There’s no better way to show off good quality, fresh ingredients than by preparing them simply and serving them with minimal fuss. It’s one of the reasons I love eating seasonally, particularly those fruits and vegetables that haven’t travelled far to get to my plate; and at this time of year, there’s plenty of fresh produce about that require very little effort to bring out their best.
White asparagus is, as I’m sure those of you who’ve spent any time in Germany at this time of year will agree, one of those vegetables. Yes, you can do all sorts of complicated things with a handful of fresh asparagus spears and they’ll taste nothing short of fantastic, but Germany’s white gold is truly at its best dished up looking not too different from how it came out of the earth. However, if you’re looking to step up your Spargel game, you need only handful more ingredients to truly impress your dinner guests. Introducing Spargelcremesuppe, or white asparagus cream soup.
I’ll readily admit I’m not much of a delicate soup fan, preferring big, hearty, bold-flavoured affairs, but this simple early Summer soup really is something special. It sits at the opposite end of the scale to the rustic winter soups I usually prefer; a light yet luxurious seasonal starter, and one that’s totally deceptive, too. Spargelcremesuppe costs very little to make and requires far less effort than it you’d think, yet it’s a dish that’ll have your guests declare your kitchen prowess worthy of a Michelin star. Well, possibly.

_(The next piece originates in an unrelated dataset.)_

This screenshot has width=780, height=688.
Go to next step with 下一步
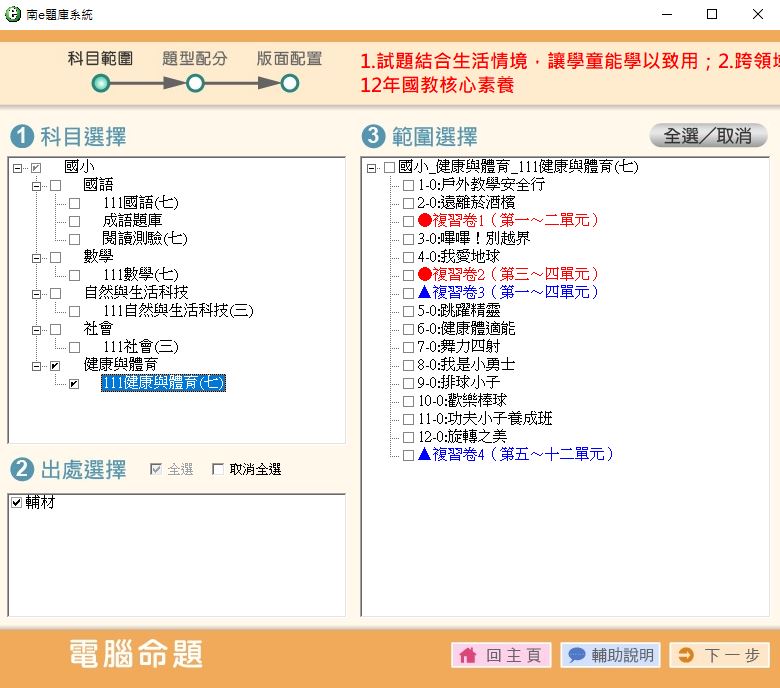pyautogui.click(x=719, y=656)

The recipe below is adapted from my trusty German cookbook Küchenschätze. Though this sort of soup often calls for just the peelings to make the stock with, this particular recipe requires the peelings for the base plus the rest of the spears, too. However, when it comes to buying white asparagus for soup, you don’t need to buy the fat, expensive stuff; you can usually pick up bags of broken or bent spears at farmers’ markets (ask for Suppenspargel, literally ‘soup Spargel’). These are the spears that aren’t deemed good enough for serving whole on the plate but are more than adequate for making soup with. When you’re making stock with asparagus, it really doesn’t matter what the spears look like, just as long as they’re fresh.

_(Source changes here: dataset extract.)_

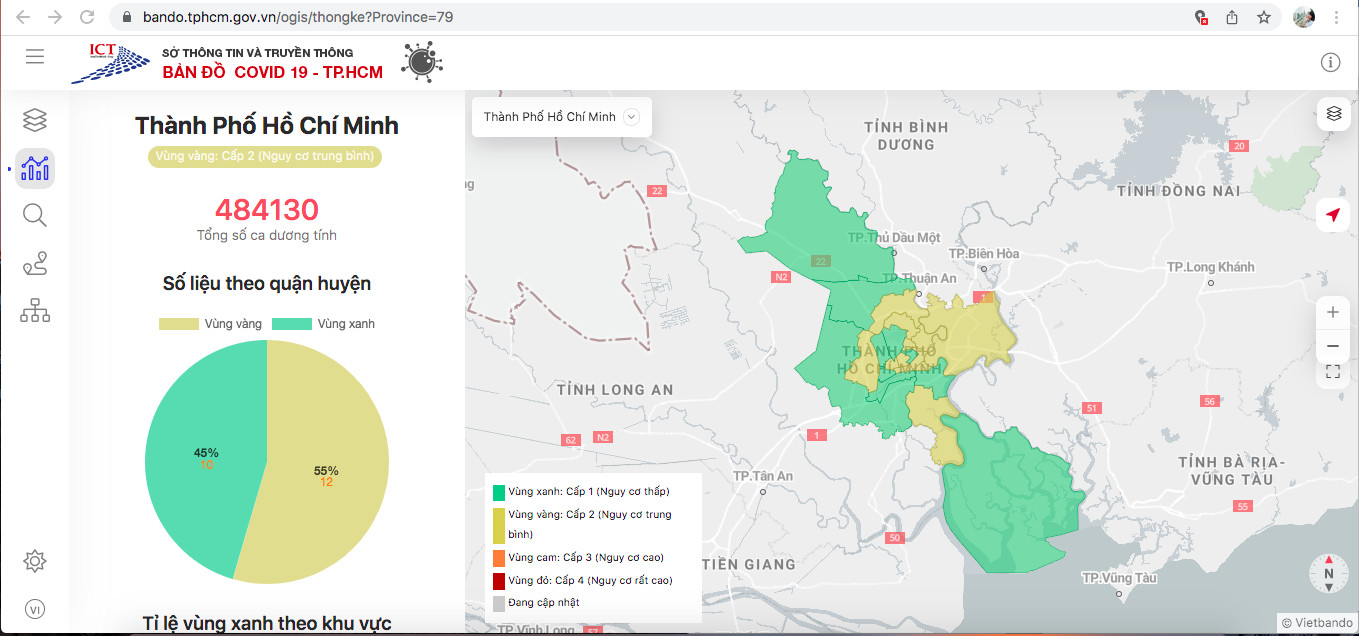Click the browser address bar
1359x636 pixels.
(x=650, y=17)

On first reading, this recipe might seem like a bit of work, but I promise you it’s not (I made it on Saturday night in total chaos, chatting to my sister-in-law, feeding two toddlers and making a lemon tart). In terms of preparation, the asparagus requires only peeling and chopping, and minimal attention is required at the stove. Passing the soup through a sieve might sounds laborious and annoying but it’s really no bother at all; plus it’s totally worth the extra effort for a silky smooth soup – and the reception it’ll get from your guests.
White Asparagus Cream Soup (serves 6)
750g white asparagus
1½ tsp salt
1½ tsp sugar
4½ tbsp butter
3 tbsp plain flour (or 3½ tbsp rice flour for a gluten-free soup)
150ml white wine (or 150ml vegetable stock plus 1½ tbsp lemon juice)
225ml single cream
Small bunch of fresh chives or chervil, finely chopped
Salt and pepper
First prepare the white asparagus: wash the spears, snap off their woody ends and peel each one carefully (you’re using the peel for stock, which is why you need to wash it). Put all the ends and bits of peel into a pan with 1.5l water, the salt and the sugar and bring to the boil. Simmer on a low heat for 20 minutes before draining through a sieve into a large bowl. Compost your peelings; leave the stock to cool.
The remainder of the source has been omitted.